Sin embargo, cumplidas esas etapas con eficacia y rigor, eso no significa que hallamos resuelto nuestro problema de comunicación, pues en la sociedad de la información, los medios, la publicidad, los diferentes reclamos se reparten de manera desigual. Pues bien, los historiadores han descuidado su inserción en este ámbito, creyendo en el mejor de los casos que la comunicación de masas la resolvemos con divulgación, con buena divulgación. Sin rechazar esta tarea, no creo que la meta se agote en ello. Comunicar bien es lograr atraer la atención de un público variable, voluble, que normalmente se deja guiar por las solicitaciones del presente. El historiador no puede dejar de conectar lo que trata, lo que aborda, con el tiempo histórico en el que vive. Si exhuma el pasado como si éste tuviera valor en sí mismo, el lector menos informado probablemente se desinteresará, creyendo que esas piezas desenterradas nada tienen que ver con él. Pero lo que el historiador no puede ignorar es el estado general de la comunicación que hoy hay. En España, los llamados revisionistas han redescubierto el valor de la agitación y la propaganda y han advertido que el valor de sus ideas sólo podrá certificarse con la eficacia de la comunicación. Acierta Reig Tapia cuando examina a Jiménez Losantos como principal artífice de esta operación: dotarse de unos medios para emprender una auténtica “guerrilla semiológica” ha sido su logro decisivo. Mientras los revisionistas ocupan el ciberespacio, los historiadores serios, profesionales y dengosos suelen manifestar sus reparos a la Red, dejando que otros vendedores ocupen el mercado de la historia.

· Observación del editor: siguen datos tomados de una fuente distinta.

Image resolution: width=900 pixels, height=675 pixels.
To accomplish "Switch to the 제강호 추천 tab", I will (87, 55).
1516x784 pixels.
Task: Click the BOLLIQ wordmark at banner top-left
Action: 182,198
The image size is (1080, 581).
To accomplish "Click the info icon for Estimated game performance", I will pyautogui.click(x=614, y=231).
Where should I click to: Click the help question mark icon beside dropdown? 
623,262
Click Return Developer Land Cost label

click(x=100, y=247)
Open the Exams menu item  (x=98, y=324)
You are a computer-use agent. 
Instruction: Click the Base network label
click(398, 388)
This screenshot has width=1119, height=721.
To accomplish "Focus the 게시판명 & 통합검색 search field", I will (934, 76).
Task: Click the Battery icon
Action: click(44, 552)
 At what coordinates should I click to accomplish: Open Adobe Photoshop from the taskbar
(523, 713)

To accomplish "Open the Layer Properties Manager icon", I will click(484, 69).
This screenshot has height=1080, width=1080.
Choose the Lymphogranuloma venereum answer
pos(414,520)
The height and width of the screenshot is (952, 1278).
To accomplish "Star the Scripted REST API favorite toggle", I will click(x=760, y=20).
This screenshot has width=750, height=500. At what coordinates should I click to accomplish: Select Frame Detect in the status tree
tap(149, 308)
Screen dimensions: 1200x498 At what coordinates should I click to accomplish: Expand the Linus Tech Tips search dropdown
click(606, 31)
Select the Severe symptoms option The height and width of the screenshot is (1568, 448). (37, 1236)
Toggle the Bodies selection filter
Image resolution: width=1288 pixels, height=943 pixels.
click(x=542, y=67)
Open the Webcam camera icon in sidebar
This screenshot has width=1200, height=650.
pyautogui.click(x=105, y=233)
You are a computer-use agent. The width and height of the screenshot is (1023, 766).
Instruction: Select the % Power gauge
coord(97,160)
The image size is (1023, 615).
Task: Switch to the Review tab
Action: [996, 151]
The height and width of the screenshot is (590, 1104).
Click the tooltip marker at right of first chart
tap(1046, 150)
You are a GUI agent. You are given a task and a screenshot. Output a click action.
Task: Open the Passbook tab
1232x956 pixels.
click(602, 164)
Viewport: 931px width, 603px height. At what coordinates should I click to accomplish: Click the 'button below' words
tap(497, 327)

“La historiografía tendrá siempre por delante una tarea sin fin, una fascinante labor: impedir la manipulación de la verdad histórica por sus tergiversadores profesionales al servicio de determinadas ideologías e intereses. A veces la Historia es secuestrada del templo de la inteligencia por simples mercaderes y, en tal caso, no hay más camino que arrebatársela de nuevo a los traficantes que explotan en su propio beneficio para devolverla, si somos capaces de ello, aún más limpia y transparente al noble santuario en el que habita”, dice Alberto Reig Tapia. No me gusta esa metáfora. La historia no es algo virginal que esté alojado en un santuario, algo que se corrompa por el trato que de ella hacen unos mercaderes.
La historia es un campo de batalla…, y la comunicación, su principal recurso.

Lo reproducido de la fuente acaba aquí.